*** ENTRIES SHOWN

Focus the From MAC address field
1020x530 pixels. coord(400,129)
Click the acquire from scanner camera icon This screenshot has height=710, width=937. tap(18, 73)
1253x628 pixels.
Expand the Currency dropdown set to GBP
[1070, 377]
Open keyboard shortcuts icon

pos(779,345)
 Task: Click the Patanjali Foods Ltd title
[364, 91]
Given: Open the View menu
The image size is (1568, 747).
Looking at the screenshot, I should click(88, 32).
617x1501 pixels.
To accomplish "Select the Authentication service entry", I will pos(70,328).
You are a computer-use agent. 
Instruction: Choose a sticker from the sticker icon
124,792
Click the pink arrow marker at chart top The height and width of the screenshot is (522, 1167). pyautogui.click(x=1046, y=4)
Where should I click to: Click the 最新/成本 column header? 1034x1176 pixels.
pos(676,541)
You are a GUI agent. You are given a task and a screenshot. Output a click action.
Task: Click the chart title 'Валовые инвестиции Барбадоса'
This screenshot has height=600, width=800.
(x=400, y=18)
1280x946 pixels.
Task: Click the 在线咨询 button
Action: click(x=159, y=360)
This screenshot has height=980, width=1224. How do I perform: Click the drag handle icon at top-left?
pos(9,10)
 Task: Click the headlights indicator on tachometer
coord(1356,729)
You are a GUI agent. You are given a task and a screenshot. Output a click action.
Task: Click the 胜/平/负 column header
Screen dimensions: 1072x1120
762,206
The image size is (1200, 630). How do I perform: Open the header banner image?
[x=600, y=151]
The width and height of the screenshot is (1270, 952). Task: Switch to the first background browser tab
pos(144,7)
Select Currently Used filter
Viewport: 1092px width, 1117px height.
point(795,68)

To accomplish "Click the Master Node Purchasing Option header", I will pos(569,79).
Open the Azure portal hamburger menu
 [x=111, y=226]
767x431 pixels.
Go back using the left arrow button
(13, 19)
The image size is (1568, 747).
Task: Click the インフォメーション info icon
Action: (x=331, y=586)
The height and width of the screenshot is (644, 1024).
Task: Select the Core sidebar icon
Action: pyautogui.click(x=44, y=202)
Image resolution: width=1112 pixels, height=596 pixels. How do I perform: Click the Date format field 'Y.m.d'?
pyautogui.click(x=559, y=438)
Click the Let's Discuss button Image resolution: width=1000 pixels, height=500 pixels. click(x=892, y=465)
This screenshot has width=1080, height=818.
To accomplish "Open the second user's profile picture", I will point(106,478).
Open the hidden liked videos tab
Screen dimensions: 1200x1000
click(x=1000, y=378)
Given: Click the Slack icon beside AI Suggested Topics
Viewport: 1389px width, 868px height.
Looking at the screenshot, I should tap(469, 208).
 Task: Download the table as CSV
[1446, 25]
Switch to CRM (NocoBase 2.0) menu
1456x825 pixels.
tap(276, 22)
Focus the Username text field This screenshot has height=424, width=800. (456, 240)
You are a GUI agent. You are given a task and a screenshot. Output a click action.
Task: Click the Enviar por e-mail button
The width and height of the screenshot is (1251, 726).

******

REQUIREMENTS: Rewrite all of the items above, replacing every "GUI agent" with "screen assistant" and leaving everything else as it is.

WRITTEN RESPONSE:
Focus the From MAC address field
1020x530 pixels. coord(400,129)
Click the acquire from scanner camera icon This screenshot has height=710, width=937. tap(18, 73)
1253x628 pixels.
Expand the Currency dropdown set to GBP
[1070, 377]
Open keyboard shortcuts icon

pos(779,345)
 Task: Click the Patanjali Foods Ltd title
[364, 91]
Given: Open the View menu
The image size is (1568, 747).
Looking at the screenshot, I should click(88, 32).
617x1501 pixels.
To accomplish "Select the Authentication service entry", I will pos(70,328).
You are a computer-use agent. 
Instruction: Choose a sticker from the sticker icon
124,792
Click the pink arrow marker at chart top The height and width of the screenshot is (522, 1167). pyautogui.click(x=1046, y=4)
Where should I click to: Click the 最新/成本 column header? 1034x1176 pixels.
pos(676,541)
You are a screen assistant. You are given a task and a screenshot. Output a click action.
Task: Click the chart title 'Валовые инвестиции Барбадоса'
This screenshot has height=600, width=800.
(x=400, y=18)
1280x946 pixels.
Task: Click the 在线咨询 button
Action: click(x=159, y=360)
This screenshot has height=980, width=1224. How do I perform: Click the drag handle icon at top-left?
pos(9,10)
 Task: Click the headlights indicator on tachometer
coord(1356,729)
You are a screen assistant. You are given a task and a screenshot. Output a click action.
Task: Click the 胜/平/负 column header
Screen dimensions: 1072x1120
762,206
The image size is (1200, 630). How do I perform: Open the header banner image?
[x=600, y=151]
The width and height of the screenshot is (1270, 952). Task: Switch to the first background browser tab
pos(144,7)
Select Currently Used filter
Viewport: 1092px width, 1117px height.
point(795,68)

To accomplish "Click the Master Node Purchasing Option header", I will pos(569,79).
Open the Azure portal hamburger menu
 [x=111, y=226]
767x431 pixels.
Go back using the left arrow button
(13, 19)
The image size is (1568, 747).
Task: Click the インフォメーション info icon
Action: (x=331, y=586)
The height and width of the screenshot is (644, 1024).
Task: Select the Core sidebar icon
Action: pyautogui.click(x=44, y=202)
Image resolution: width=1112 pixels, height=596 pixels. How do I perform: Click the Date format field 'Y.m.d'?
pyautogui.click(x=559, y=438)
Click the Let's Discuss button Image resolution: width=1000 pixels, height=500 pixels. click(x=892, y=465)
This screenshot has width=1080, height=818.
To accomplish "Open the second user's profile picture", I will point(106,478).
Open the hidden liked videos tab
Screen dimensions: 1200x1000
click(x=1000, y=378)
Given: Click the Slack icon beside AI Suggested Topics
Viewport: 1389px width, 868px height.
Looking at the screenshot, I should tap(469, 208).
 Task: Download the table as CSV
[1446, 25]
Switch to CRM (NocoBase 2.0) menu
1456x825 pixels.
tap(276, 22)
Focus the Username text field This screenshot has height=424, width=800. (456, 240)
You are a screen assistant. You are given a task and a screenshot. Output a click action.
Task: Click the Enviar por e-mail button
The width and height of the screenshot is (1251, 726).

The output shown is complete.